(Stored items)
━━━━━━━━━━━━━━━━━━━━
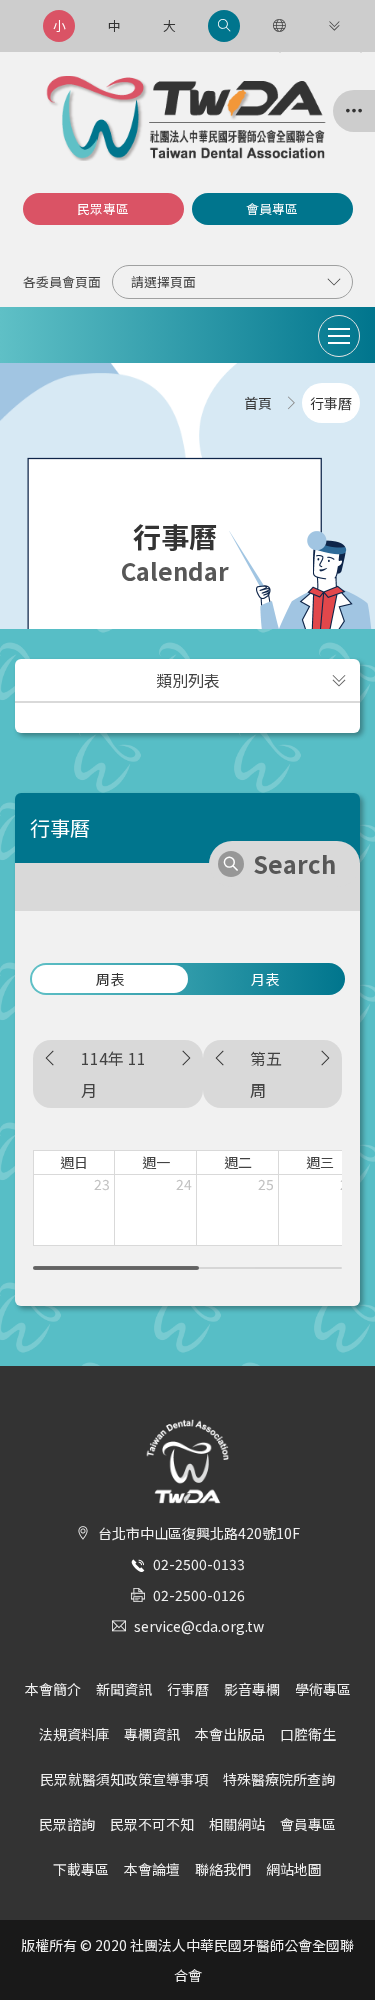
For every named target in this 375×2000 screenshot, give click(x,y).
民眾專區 (103, 208)
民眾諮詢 (67, 1824)
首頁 (258, 403)
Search (294, 863)
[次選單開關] (339, 680)
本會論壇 (152, 1869)
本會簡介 (53, 1689)
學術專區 (323, 1689)
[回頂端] (339, 1949)
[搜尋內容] (224, 26)
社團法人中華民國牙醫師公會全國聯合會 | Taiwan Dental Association (188, 118)
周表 (110, 979)
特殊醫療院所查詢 (279, 1779)
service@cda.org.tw (199, 1626)
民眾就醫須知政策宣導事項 (124, 1779)
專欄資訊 (152, 1734)
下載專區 (81, 1869)
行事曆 (188, 1689)
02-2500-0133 (199, 1564)
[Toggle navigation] (339, 336)
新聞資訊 (124, 1689)
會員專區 (272, 208)
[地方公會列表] (354, 111)
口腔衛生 (308, 1734)
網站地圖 (294, 1869)
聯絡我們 (223, 1869)
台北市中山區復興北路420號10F (199, 1533)
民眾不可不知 (152, 1824)
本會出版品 (230, 1734)
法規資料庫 (74, 1734)
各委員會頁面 (62, 281)
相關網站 (237, 1824)
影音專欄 (252, 1689)
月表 (265, 979)
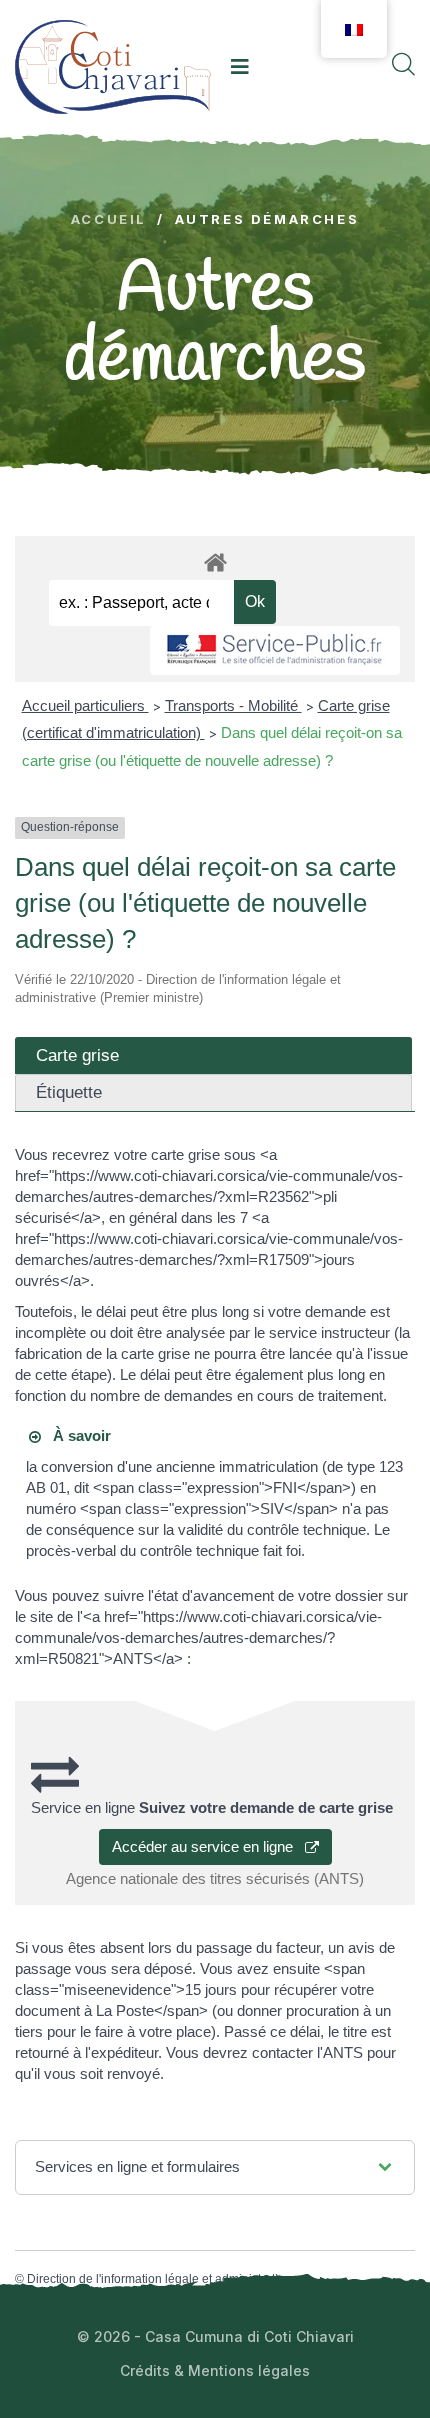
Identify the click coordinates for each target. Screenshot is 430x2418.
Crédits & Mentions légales (215, 2370)
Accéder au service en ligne (208, 1846)
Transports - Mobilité (233, 705)
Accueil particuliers (85, 705)
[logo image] (113, 66)
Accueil (109, 219)
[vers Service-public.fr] (275, 650)
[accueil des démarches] (215, 559)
━━━━━━━━━━━━━━━━━━━━
I'd like the lines above from the one with "Identify the click" up to and including the one with "Accueil (109, 219)" copied exactly, with no other lines.

Identify the click coordinates for each target. Screenshot is 430x2418.
Crédits & Mentions légales (215, 2370)
Accéder au service en ligne (208, 1846)
Transports - Mobilité (233, 705)
Accueil particuliers (85, 705)
[logo image] (113, 66)
Accueil (109, 219)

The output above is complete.